Au total, les ressources en eau du pays sont estimées à 285,5 milliards de mètres cubes (m3), pour une population de 23 millions d’habitants (selon une estimation du PNUD pour 2017). La quantité annuelle d’eau disponible par habitant et par an est estimée à
15 800 m3. Largement au-dessus des 1000 m qui constituent le seuil de stress hydrique, défini par l’Organisation mondiale de la santé (OMS). 

La ressource en eau est donc abondante au niveau national. Mais, la problématique de l’accès à l’eau potable dans nos villes et campagnes n’est pas encore résolue. L’un des problèmes réside au niveau de la potabilisation de l’eau qui exige une importante mobilisation des ressources financières et techniques. L’autre difficulté est, sans nul doute, la crise de gouvernance observée ces dernières années dans le secteur de l’eau. La privatisation, qui avait été proposée comme la solution pour résoudre le problème a montré ses limites. La coordination des actions entre les principaux intervenants du secteur n’a pas toujours été efficace et efficiente, malgré l’abondance de cette ressource. 

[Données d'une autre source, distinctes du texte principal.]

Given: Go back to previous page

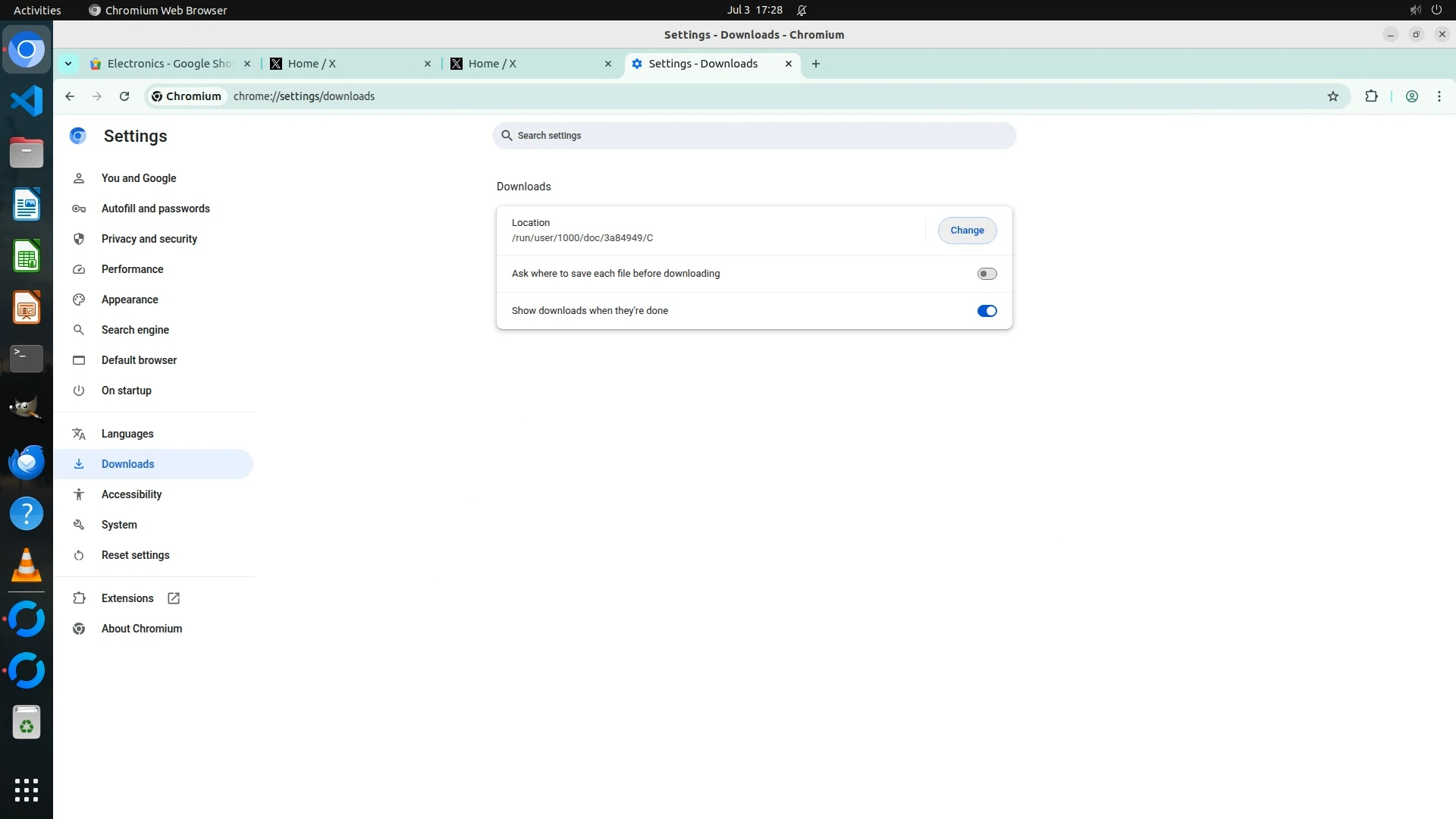Looking at the screenshot, I should click(70, 96).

Selon la quatrième enquête menée auprès des ménages camerounais (ECAM4), conduite par l’Institut national de la Statistique (INS) en 2014, la proportion de la population camerounaise ayant accès à une eau potable est de 61%. En prenant les régions, on observe des disparités au niveau de cette donnée agrégée au plan national : les taux d’accès à l’eau potable sont particulièrement bas dans les régions du Nord, de l’Est et de l’Adamaoua (pourtant réputé « château d’eau du Cameroun »), avec respectivement 36,9%, 41,6% et 45,5%. En-deçà de la moyenne donc. Alors qu’ils sont nettement élevés dans les deux principales métropoles du pays : 95,9% à Douala et 80,2% à Yaoundé.

A présent, les regards sont tournés vers la Camwater nouvelle, désormais chargée de la distribution, du transport et de la production de l’eau potable au Cameroun. Dans les métropoles et villes secondaires du pays, les attentes sont fortes, en ce qui concerne la disponibilité du précieux liquide. Elles concernent aussi la baisse du prix du mètre cube d’eau ou encore la qualité des infrastructures, la couleur de l’eau sortant de tuyauteries vétustes étant sujette à caution.   

Les défis de Camwater sont nombreux, mais pas insurmontables, d’autant plus que les pouvoirs publics ont fait de l’accès à l’eau potable un enjeu majeur. A ce titre, la Camwater nouvelle doit tenir ce pari, puisque l’Etat lui donne des moyens conséquents.